The rally in confidence was not limited to the U.S.  Across the Eurozone, economic optimism reached five-year highs following early signs of broad-based earnings growth.  Also, recent data from Japan showed modest improvement; however, the strength of the Japanese yen has created an economic growth headwind.  With the rising sentiment, developed market currencies rallied versus the U.S. dollar, creating a very favorable environment for U.S. dollar-based investors.  For the quarter, the MSCI EAFE Index gained 7.4% with positive contributions from nearly every developed market around the world.


Investment markets generally move when actual outcomes differ from the expectations that are priced in to current levels.  While the fourth quarter of 2016 was extremely challenging for fixed income investors as interest rate expectations were reset higher, the Fed’s repeated message of moving gradually and modestly was clearly heard.  Consequently, despite the Fed’s decision to raise the range for the federal funds rate during the first quarter, longer-term yields remained stable as the Federal Reserve progressed along the expected path established in late 2016. 

The combination of a stable yield curve and tightening credit spreads resulted in a generally favorable backdrop for fixed income markets with the Barclays U.S. Aggregate Bond Index climbing 0.8% during the first quarter.  Outside of the taxable bond market, tax-exempt bonds similarly benefited from the stable/predictable interest rate path and further benefited from attractive relative valuations following the significant selling pressure which occurred during the final quarter of 2016.

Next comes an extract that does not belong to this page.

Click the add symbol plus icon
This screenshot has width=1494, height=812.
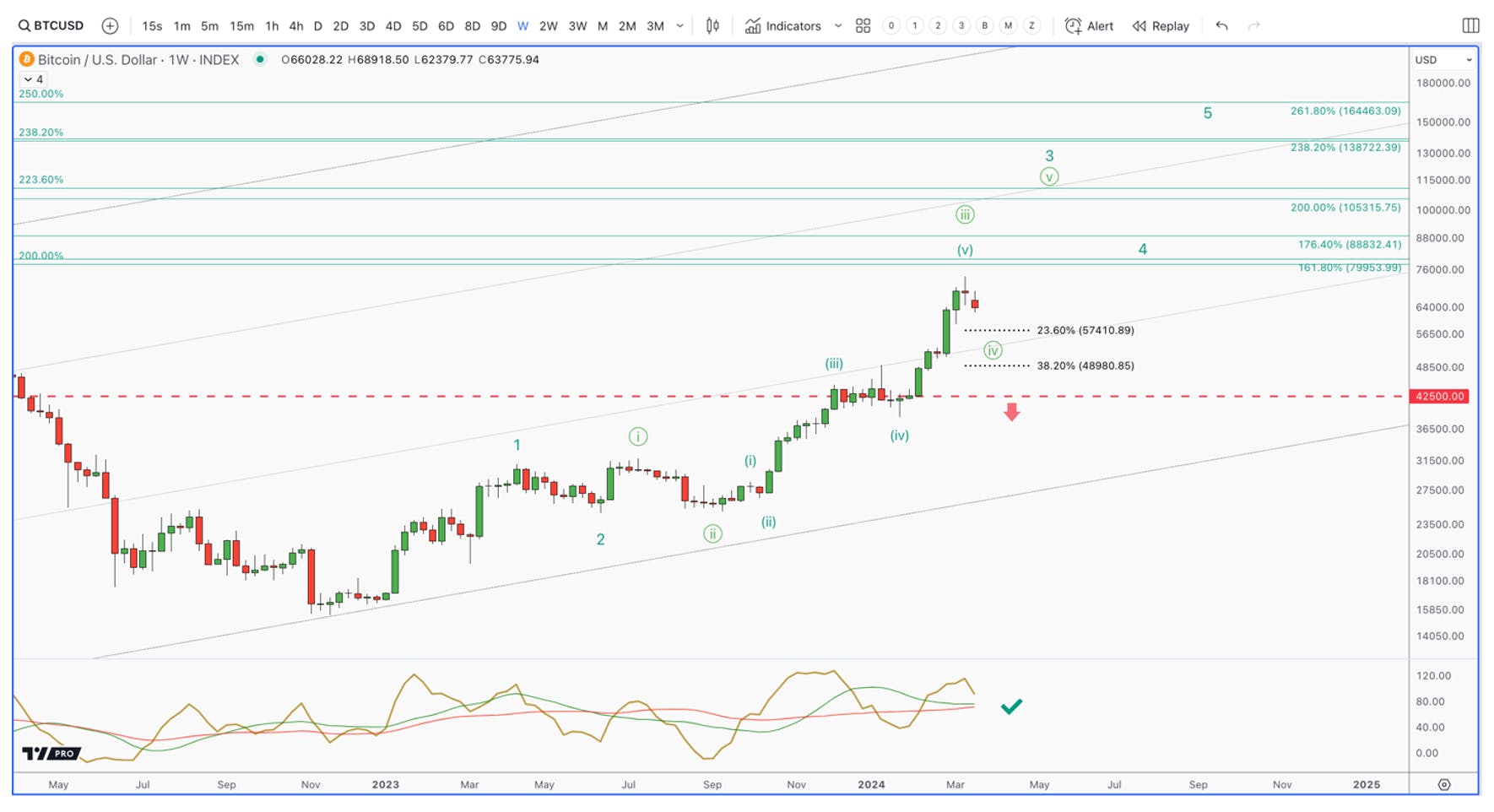tap(110, 25)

5_lastchartSource: Morningstar Direct, Welch Hornsby, Inc. – Emerging Mkt Equity: MSCI EM Index ($); Global High Yield: Barclays Global High Yield TR ($); US REITs – DJ US Select RESI TR ($); Emerging Market Debt – JPM EMBI Global Diversified TR ($); Commodities – Bloomberg Commodity TR ($); Int’l Small Cap: S&P Developed Ex US Small TR ($); Gold – S&P GSCI Gold ($)

The excitement about improving global growth prospects sent emerging markets sharply higher.  Both debt and equity markets were rewarded, climbing 3.9% and 11.5%, respectively.  In this “risk on” environment, Gold was an unlikely winner, driven by significant demand from China and India.  On the negative side, falling oil prices weighed heavily on the broad Commodities market, resulting in a 2.3% quarterly decline as measured by the Bloomberg Commodity Index.